2005 IMO Shortlist Problems/A1

Problem

Find all monic polynomials $\displaystyle p(x)$ of degree two for which there exists an integer polynomial $\displaystyle q(x)$ such that $\displaystyle p(x)q(x)$ is a polynomial having all coefficients $\pm 1$.


This was also the last problem of the final round of the 2006 Polish Mathematics Olympiad.

Solution

Since the constant term of $p(x)q(x)$ is $\pm 1$, and $p(x)$ and $q(x)$ both have integral constant terms, the constant term of $p(x)$ must be $\pm 1$.

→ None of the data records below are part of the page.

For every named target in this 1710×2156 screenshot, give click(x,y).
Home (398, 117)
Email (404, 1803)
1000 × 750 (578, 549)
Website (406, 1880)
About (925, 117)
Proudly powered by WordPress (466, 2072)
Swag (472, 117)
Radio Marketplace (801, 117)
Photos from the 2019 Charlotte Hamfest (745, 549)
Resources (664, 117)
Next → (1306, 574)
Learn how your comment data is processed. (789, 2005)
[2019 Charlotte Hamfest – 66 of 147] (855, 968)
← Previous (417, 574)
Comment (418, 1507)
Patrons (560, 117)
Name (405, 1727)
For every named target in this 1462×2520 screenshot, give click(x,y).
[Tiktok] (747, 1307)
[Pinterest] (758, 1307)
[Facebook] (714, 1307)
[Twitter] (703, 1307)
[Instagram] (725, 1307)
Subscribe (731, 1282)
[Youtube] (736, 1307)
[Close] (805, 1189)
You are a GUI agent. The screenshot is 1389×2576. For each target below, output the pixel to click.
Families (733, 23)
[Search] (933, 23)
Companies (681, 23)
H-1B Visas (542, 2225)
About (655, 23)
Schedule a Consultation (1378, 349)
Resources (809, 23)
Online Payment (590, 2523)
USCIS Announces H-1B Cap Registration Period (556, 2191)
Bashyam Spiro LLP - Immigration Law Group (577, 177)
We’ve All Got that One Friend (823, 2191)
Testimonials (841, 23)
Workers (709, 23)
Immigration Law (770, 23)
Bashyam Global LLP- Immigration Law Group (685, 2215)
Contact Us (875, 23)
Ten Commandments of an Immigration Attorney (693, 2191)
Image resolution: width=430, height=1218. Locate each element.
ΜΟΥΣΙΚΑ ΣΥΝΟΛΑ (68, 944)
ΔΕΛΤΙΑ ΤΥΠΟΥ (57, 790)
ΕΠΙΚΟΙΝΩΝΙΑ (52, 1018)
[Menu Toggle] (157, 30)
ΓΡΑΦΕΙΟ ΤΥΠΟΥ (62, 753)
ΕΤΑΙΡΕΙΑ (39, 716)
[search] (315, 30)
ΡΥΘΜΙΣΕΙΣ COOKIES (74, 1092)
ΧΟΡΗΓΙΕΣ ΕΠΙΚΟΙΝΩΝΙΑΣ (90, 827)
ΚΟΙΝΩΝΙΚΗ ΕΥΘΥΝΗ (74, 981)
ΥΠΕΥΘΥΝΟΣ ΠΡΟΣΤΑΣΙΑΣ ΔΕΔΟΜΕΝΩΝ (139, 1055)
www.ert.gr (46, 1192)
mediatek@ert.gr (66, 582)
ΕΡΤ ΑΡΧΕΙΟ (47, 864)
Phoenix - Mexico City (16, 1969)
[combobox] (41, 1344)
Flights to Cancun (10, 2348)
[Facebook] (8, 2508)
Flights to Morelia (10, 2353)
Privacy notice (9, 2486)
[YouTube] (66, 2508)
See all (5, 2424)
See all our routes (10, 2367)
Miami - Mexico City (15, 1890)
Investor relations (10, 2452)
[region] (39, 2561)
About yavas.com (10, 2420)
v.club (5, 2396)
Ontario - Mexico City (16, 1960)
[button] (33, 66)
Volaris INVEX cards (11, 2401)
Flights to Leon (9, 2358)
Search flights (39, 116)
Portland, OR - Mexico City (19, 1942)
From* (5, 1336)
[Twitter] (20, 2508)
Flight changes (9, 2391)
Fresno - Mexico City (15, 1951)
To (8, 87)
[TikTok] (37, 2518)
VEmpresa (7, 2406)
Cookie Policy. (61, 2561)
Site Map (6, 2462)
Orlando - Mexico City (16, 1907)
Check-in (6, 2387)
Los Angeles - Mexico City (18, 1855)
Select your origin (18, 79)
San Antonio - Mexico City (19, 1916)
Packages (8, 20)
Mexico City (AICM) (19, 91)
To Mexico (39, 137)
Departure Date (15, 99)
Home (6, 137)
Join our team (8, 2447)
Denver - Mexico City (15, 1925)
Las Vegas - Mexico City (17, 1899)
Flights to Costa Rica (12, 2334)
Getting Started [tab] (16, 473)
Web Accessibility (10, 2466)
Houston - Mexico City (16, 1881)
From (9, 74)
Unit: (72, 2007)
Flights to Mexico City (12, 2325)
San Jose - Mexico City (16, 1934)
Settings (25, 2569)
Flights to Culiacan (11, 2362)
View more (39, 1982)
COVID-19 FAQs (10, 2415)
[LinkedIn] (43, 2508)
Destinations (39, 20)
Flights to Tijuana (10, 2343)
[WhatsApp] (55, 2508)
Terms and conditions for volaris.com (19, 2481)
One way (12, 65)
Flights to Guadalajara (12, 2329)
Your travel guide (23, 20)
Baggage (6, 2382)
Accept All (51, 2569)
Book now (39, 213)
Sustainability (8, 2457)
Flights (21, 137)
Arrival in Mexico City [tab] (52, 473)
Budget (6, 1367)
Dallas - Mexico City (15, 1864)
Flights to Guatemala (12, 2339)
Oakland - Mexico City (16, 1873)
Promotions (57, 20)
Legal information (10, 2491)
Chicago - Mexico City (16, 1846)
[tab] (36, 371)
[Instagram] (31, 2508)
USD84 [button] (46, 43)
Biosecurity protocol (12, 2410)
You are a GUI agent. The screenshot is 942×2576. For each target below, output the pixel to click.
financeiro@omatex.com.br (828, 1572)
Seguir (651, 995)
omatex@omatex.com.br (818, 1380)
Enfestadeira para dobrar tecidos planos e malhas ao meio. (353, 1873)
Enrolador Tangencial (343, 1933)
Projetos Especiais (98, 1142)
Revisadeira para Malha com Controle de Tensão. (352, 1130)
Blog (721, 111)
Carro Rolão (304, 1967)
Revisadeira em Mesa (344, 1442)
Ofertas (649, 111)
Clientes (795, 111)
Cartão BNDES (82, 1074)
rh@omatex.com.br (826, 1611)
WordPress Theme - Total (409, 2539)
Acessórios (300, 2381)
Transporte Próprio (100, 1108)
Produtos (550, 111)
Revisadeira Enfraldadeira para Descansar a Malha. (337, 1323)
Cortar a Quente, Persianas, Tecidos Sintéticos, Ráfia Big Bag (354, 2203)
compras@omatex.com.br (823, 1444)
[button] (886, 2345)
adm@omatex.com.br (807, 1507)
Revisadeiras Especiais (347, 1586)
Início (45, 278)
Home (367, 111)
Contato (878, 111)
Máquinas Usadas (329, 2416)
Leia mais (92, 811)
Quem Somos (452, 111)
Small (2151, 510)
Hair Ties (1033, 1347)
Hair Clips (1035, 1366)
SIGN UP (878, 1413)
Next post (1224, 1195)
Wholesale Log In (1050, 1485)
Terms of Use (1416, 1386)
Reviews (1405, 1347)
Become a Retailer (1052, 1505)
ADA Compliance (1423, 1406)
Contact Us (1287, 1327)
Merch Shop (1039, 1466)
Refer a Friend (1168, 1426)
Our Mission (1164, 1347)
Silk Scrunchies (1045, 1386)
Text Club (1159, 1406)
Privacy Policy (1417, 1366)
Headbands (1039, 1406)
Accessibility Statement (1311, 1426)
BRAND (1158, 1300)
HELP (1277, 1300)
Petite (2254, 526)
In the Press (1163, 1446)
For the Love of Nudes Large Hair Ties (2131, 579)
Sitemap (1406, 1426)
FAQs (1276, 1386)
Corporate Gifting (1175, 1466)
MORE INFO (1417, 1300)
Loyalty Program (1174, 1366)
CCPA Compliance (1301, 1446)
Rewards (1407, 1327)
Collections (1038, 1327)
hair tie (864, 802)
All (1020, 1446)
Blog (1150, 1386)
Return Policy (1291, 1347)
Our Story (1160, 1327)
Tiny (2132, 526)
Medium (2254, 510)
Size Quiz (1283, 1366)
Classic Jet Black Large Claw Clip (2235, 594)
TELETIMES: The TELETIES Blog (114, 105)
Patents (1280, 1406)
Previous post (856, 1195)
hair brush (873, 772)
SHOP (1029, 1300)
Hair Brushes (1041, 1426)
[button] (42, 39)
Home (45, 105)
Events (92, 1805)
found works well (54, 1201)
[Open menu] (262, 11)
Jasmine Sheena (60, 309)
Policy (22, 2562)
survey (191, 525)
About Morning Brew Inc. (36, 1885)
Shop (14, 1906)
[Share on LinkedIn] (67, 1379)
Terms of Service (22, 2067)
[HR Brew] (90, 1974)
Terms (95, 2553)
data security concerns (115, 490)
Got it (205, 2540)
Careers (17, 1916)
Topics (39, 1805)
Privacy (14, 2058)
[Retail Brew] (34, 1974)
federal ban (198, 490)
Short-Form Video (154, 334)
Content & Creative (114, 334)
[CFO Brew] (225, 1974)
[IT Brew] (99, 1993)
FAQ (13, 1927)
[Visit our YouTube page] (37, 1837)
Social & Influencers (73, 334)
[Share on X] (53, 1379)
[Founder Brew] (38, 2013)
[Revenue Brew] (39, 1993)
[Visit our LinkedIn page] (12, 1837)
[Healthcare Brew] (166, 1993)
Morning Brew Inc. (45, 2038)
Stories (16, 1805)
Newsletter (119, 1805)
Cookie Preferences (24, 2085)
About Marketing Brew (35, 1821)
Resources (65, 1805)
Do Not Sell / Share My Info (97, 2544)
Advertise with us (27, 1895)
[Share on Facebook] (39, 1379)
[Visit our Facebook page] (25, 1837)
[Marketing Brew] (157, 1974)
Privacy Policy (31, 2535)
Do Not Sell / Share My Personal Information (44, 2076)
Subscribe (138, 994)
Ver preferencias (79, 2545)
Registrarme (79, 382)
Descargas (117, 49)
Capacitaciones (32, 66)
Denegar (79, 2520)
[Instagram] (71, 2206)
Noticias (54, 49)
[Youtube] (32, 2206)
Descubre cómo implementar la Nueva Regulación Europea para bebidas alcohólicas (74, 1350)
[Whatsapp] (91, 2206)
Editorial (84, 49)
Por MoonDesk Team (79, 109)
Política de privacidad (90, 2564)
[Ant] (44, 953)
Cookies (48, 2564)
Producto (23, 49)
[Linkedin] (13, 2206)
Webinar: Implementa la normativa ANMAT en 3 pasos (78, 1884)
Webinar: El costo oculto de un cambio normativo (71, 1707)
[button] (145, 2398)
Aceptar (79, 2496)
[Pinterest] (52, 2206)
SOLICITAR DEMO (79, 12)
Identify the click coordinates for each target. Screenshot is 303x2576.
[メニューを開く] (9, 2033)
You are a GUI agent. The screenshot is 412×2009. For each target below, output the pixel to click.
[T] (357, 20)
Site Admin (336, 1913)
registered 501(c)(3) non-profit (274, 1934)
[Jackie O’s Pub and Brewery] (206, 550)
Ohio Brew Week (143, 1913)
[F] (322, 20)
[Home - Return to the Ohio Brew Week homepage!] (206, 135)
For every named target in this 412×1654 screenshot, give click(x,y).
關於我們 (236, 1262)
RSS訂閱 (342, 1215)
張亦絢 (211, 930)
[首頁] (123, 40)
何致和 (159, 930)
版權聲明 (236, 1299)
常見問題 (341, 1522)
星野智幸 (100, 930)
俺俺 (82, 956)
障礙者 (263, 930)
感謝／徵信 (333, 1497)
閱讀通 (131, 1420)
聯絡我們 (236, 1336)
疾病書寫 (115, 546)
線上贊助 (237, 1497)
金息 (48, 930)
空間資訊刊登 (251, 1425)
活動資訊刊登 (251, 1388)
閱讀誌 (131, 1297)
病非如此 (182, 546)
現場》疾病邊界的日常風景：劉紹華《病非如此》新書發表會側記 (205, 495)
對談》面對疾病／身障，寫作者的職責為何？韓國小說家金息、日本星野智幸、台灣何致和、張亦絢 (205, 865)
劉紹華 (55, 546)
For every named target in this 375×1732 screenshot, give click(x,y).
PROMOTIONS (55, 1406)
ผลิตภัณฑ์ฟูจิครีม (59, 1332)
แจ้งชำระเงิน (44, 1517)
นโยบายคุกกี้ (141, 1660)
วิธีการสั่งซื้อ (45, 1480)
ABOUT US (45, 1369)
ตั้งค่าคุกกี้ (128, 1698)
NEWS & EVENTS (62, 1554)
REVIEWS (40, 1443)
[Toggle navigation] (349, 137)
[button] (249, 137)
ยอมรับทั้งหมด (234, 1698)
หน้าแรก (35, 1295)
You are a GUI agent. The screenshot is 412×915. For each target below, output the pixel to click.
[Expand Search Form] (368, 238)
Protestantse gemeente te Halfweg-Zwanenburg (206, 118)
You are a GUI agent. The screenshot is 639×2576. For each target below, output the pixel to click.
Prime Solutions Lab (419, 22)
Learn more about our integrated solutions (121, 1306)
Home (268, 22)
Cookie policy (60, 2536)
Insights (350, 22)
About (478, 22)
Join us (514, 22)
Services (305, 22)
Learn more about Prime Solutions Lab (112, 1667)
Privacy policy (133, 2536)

We note that for $|z| \ge 2$, $n \ge 2$ ($n \in \mathbb{N}$), we have

$|z|^n > \frac{|z|^n -1}{|z|-1} = \sum_{i=0}^{n-1}|\pm z|^i \ge \left| \sum_{i=0}^{n-1} \pm z^i \right|$

Since we must have $|z^n| = | p(x)q(x) - z^n |$ when $n$ is the degree of $p(x)q(x)$ and $z$ is a root thereof, this means that $p(x)q(x)$ cannot have any roots of magnitude greater than or equal to 2.

Now, if $p(x) = x^2 + kx + 1$, then we cannot have $|k| \ge 3$, for then one of the roots would have magnitude $\frac{|k| + \sqrt{k^2 - 4}}{2} \ge \frac{3 + \sqrt{3^2 - 4}}{2} > 2$, and similarly, if $p(x) = x^2 +kx - 1$, then we cannot have $|k| \ge 2$, for then one of the roots would have magnitude $\frac{|n| + \sqrt{n^2+4}}{2} \ge \frac{2 + \sqrt{2^2 + 4}}{2} > 2$.

This leaves us only the possibilities $p(x) = x^2 \pm 1,\; x^2 \pm x \pm 1,\; x^2 + 2x + 1,\; x^2 - 2x + 1$. For these we have respective solutions $q(x) = x+1,\; 1,\; x - 1,\; x + 1$. These are therefore the only solutions, Q.E.D.


Alternate solutions are always welcome. If you have a different, elegant solution to this problem, please add it to this page.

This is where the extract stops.